For the next few months, we'll be delving into the concept of all our life's journey being sacred. This past Sunday we continued our year-long exploration into relationships as Sean taught on about being the beloved of God. I, unfortunately (or fortunately), was unable to attend service as I went with Lydia to the Kaiser Emergency Room. Lydia, an 87-year-old widow, who faithfully comes to Journey every Sunday, had an episode. After walking into church on Sunday, she became very short of breath and unresponsive. Lydia has congestive heart failure, which over the past years has been getting worse. Her biological family, for a variety of reasons, isn't able to be here often, so we at Journey have become her adopted family and caregivers.
As I sat with Lydia in the sanctuary before the paramedics arrived, not knowing whether she would live or die, there was a certain peace in the moment. She was ready to go and be with God. She had no fear of dying, no fear of what lay beyond. This past Sunday wasn't that day for her.
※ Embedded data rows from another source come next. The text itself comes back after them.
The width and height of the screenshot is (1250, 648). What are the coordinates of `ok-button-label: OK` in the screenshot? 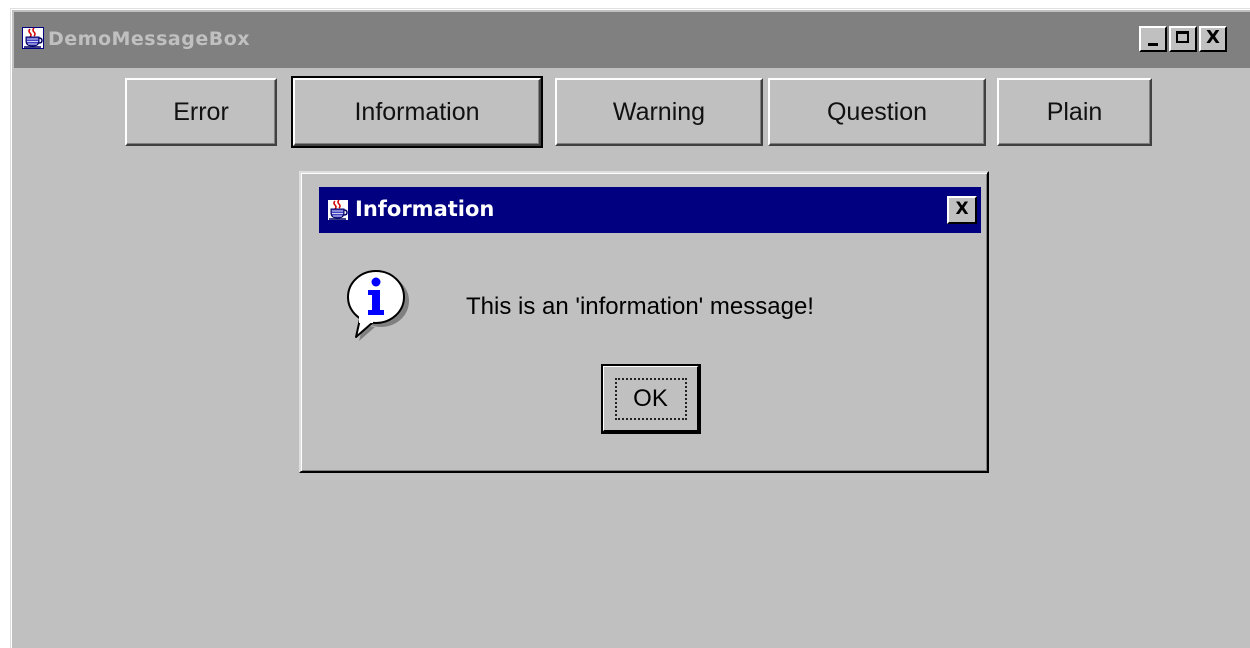 It's located at (650, 398).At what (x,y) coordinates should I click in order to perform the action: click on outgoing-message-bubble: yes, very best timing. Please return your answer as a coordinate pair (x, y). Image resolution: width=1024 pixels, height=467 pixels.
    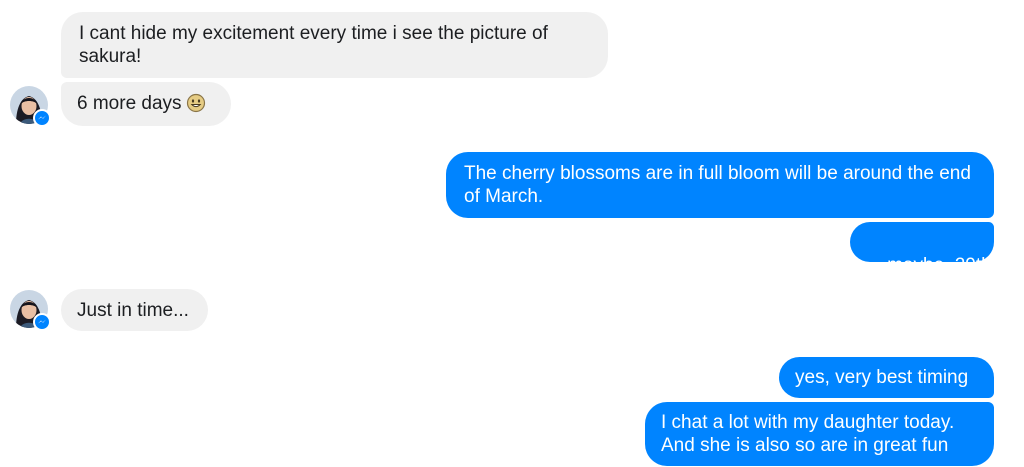
    Looking at the image, I should click on (886, 378).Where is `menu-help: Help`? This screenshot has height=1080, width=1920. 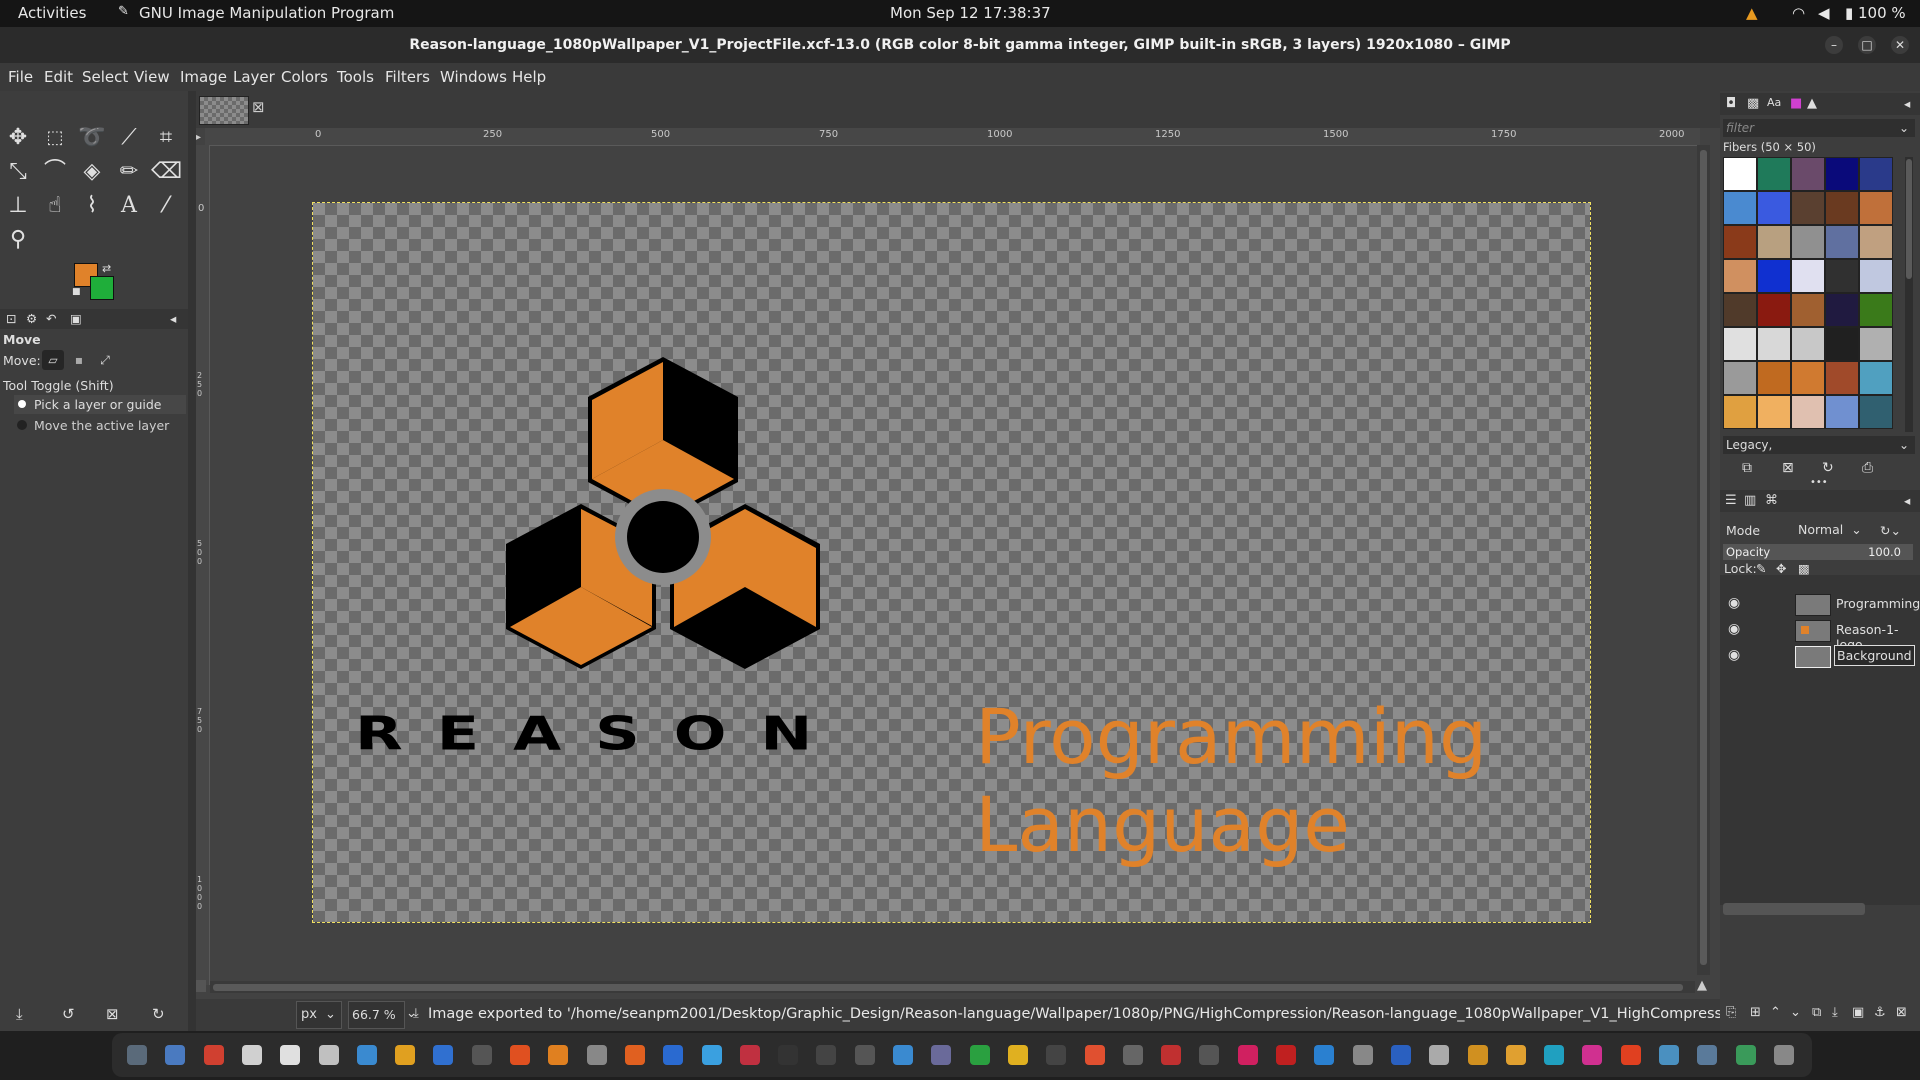
menu-help: Help is located at coordinates (529, 77).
At different times throughout the day breathing became very difficult for her. Her heart that has served her these 87 years just wasn't pumping enough for her to catch her breath. During those moments you could hear her whispering, "loving, loving, loving, loving.....Father." In moments when she was unsure her life would continue, her thoughts and heart were wrapped up in her one true love. In no uncertain terms, she knew that she would be with her beloved Jesus when she takes her last breath in this realm.
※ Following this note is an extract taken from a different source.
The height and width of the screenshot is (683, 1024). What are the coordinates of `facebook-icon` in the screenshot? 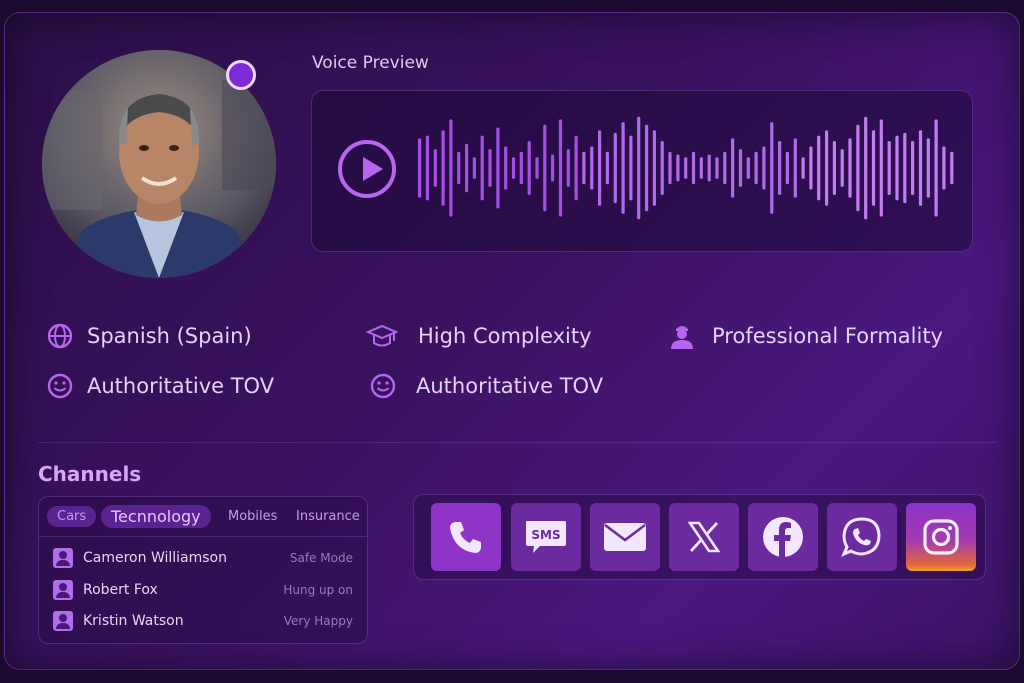 It's located at (783, 537).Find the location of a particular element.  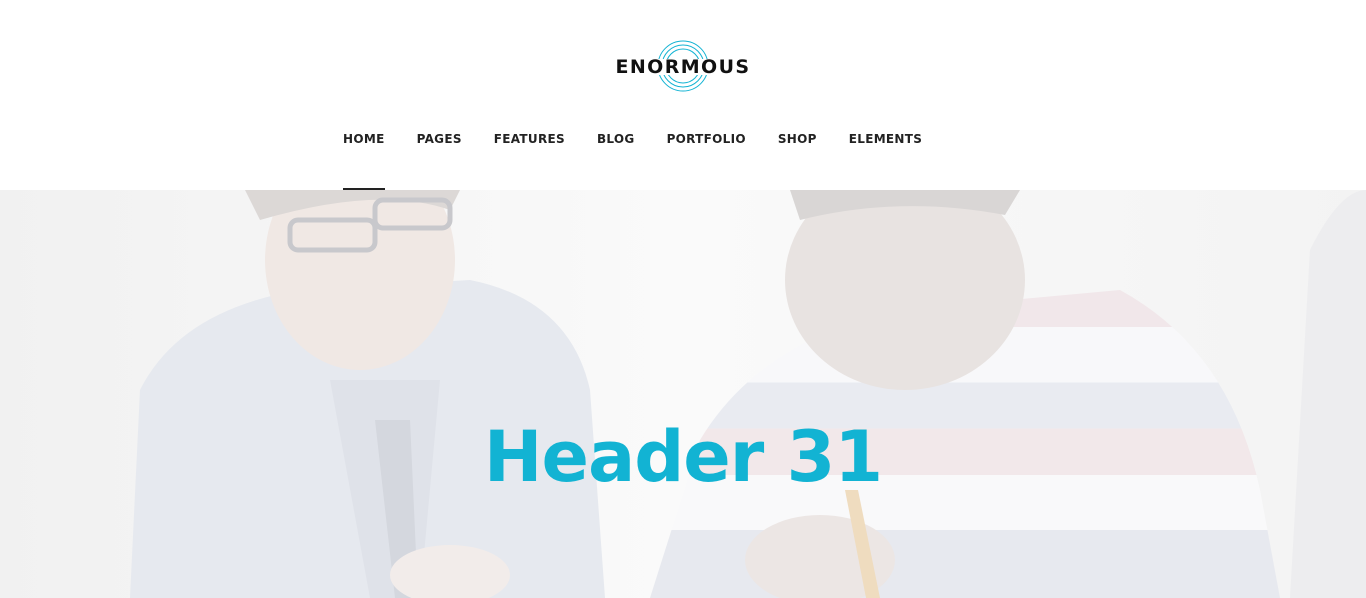

nav-item-pages: PAGES is located at coordinates (440, 160).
Lydia has not had an easy life. From her survival through WW2 to being widowed for many decades, and dealing with ongoing health issues and recently losing one of her sons, her life has had its share of difficulties. She also would be the first to admit that through it all she hasn't always been "perfectly behaved." However, regardless of the problems she has faced internally or externally, the one thing she has held onto is the loving presence of her God. Her belief in Him is unshakeable and she has grown to know that regardless of the circumstances, His love is steadfast- steadfast enough to hold her even if she is unable to breathe.
My wish for myself and for Journey is that we have the same deep knowledge of God's love for us. I wish for us to be people who can face death squarely knowing that we are held and we are loved by God. That courage comes from a lifetime of small (and large) choices to trust God's love regardless of the circumstances faced. Romans 8:28 can help us trust, despite what we face in life, as it reminds us that God works all things for our good. It doesn't say all things are good, but that God can and wants to bring good out of our pain and difficulties if we allow Him.
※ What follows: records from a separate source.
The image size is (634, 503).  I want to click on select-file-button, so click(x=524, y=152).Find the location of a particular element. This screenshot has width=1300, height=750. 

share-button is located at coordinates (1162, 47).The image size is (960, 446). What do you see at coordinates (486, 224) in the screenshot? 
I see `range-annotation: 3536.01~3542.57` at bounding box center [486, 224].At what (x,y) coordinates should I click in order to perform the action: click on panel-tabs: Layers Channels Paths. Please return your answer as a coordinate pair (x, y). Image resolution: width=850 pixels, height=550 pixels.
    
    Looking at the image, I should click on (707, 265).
Lydia has made a lifetime habit of trusting. Despite the painshe has felt and still experiences, her inclination is to trust God's love. I can hear her saying along with Paul, "We can rejoice, too, when we run into problems and trials, for we know that they are good for us—they help us learn to be patient. And patience develops strength of character in us and helps us trust God more each time we use it until finally our hope and faith are strong and steady. Then, when that happens, we are able to hold our heads high no matter what happens and know that all is well, for we know how dearly God loves us, and we feel this warm love everywhere within us because God has given us the Holy Spirit to fill our hearts with His love." (Romans 5:3-5 NLT)
Reflect this week:
Have I lived such that I can die well?